• Brief:
Under this line is some data; print exactly the lines from the one containing "You are a computer-use agent." through its last line, without pictures.
(Dataset entries)
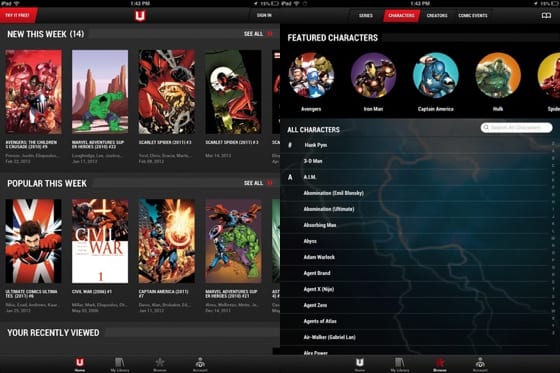Switch to the Series tab
560x373 pixels.
point(366,16)
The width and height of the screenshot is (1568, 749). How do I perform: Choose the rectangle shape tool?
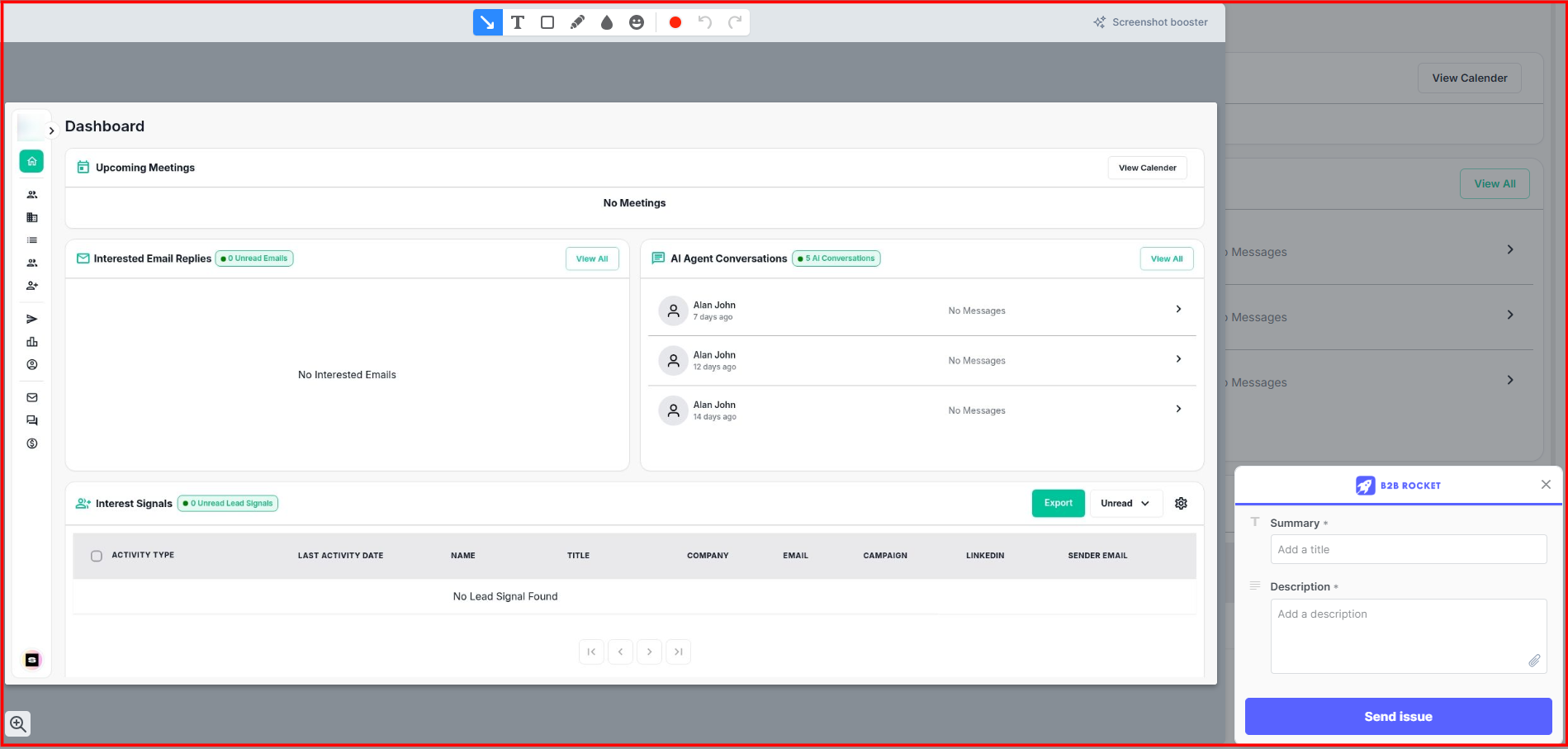(547, 22)
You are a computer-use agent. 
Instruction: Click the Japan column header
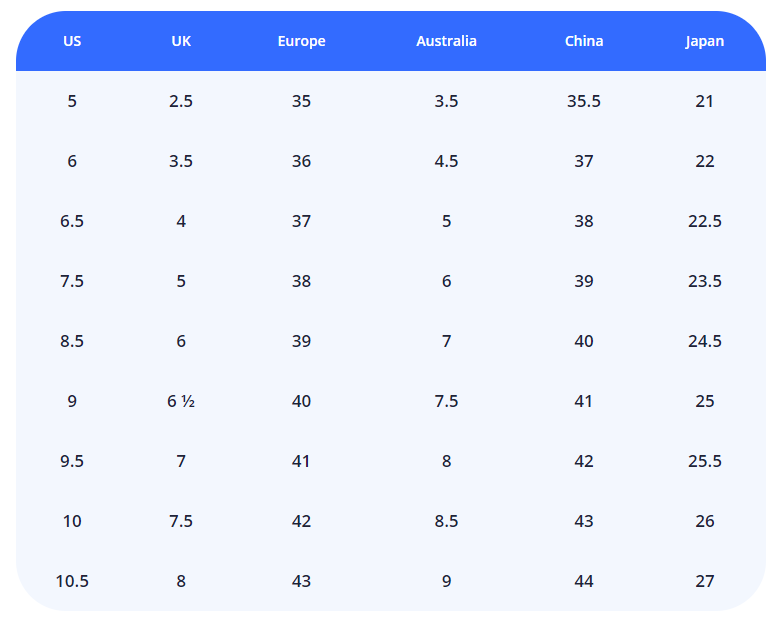[705, 41]
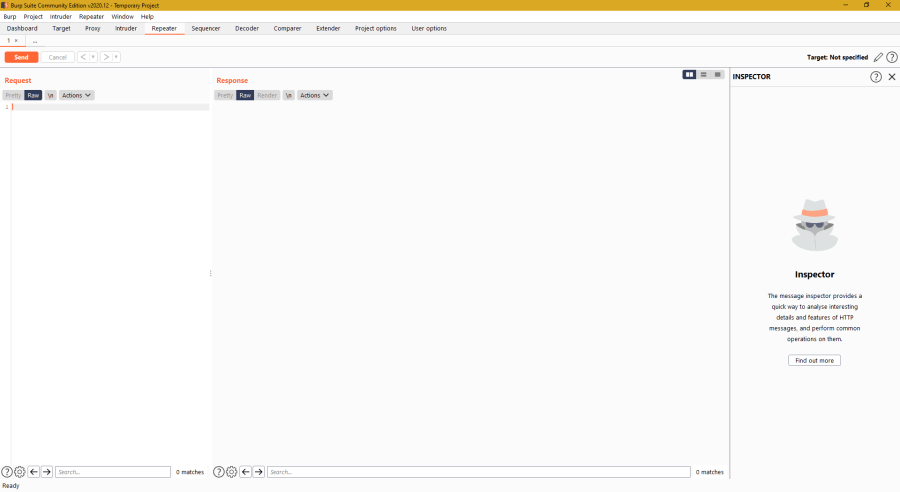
(End Dataset entries)
• Answer to the exercise:
You are a computer-use agent. 
Instruction: Click the Japan column header
[705, 41]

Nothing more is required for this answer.